Ricerc@Sapienza

Recently Li-ion batteries (LIBs) had a great development because of their advantages with respect to traditional ones: they present higher energy and power density, moreover they last longer and have higher efficiency. For these reasons, their use has grown above all for portable electronics and hybrid/full electric vehicles.
However, the high energy content of these batteries poses safety problems. In recent years, several episodes have been reported in which LIBs have been the source of fires and dangerous accidents. This is due to their high energy density which imply greater danger in the event of malfunctions or failures, given the presence of toxic and highly flammable substances. In the worst case a thermal runaway can occur. Any abuse, for example exposure to fire, overcharging, short- circuiting or crushing, can be a trigger for spontaneous self-heating reactions which can result in a fire, and eventually an explosion. The variables that affect the fire behavior of the batteries are various, in particular chemical composition of components (e.g. anode, cathode, electrolyte) vary among LIBs.
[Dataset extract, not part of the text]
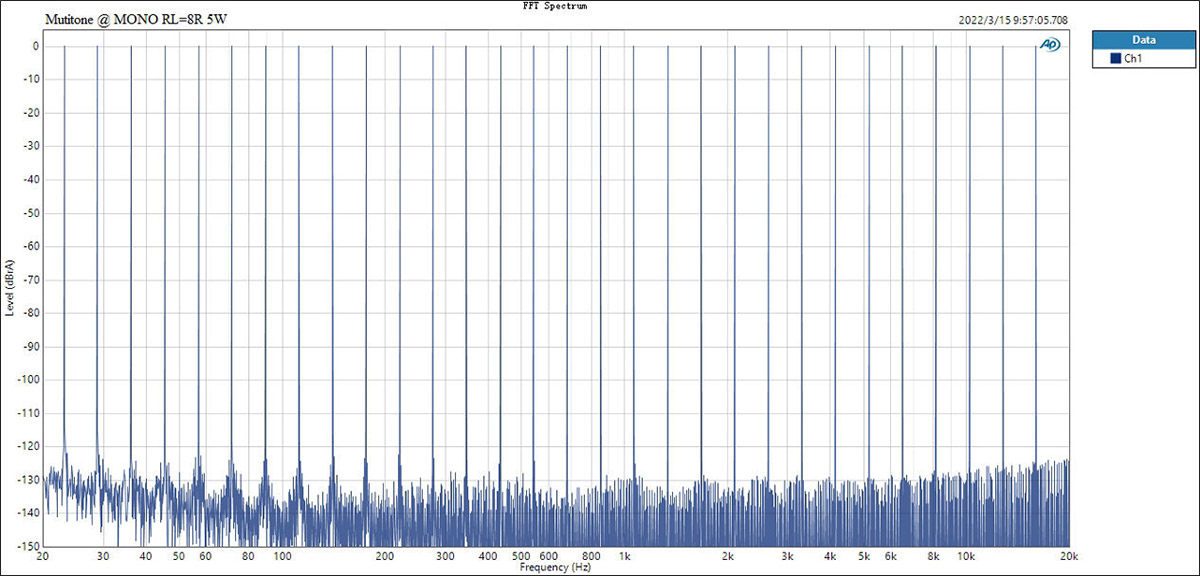
Task: Click the 20k tick at frequency axis end
Action: 1069,556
The purpose of this project is to examine the response to thermal abuse tests of 18650 cells. In particular, the aim is to study the influence of electrical formation cycle (a sequence of charge and discharge cycles that guarantees an adequate stabilization of the cells performance) and its impact on the behavior of the cell when exposed to an external heat flux. Heat release rate, surface temperature, mass loss and VOC concentration are measured using a cone calorimeter and a photoionization detector.
Cell components before and after the tests are then characterized by using different techniques such as DSC, XRD and SEM. With regard to the residues after tests, the purpose is to identify the composition of components and their role in re-ignition of fire, in fact several documented cases are reported of battery pack subject again to fire after its extinction.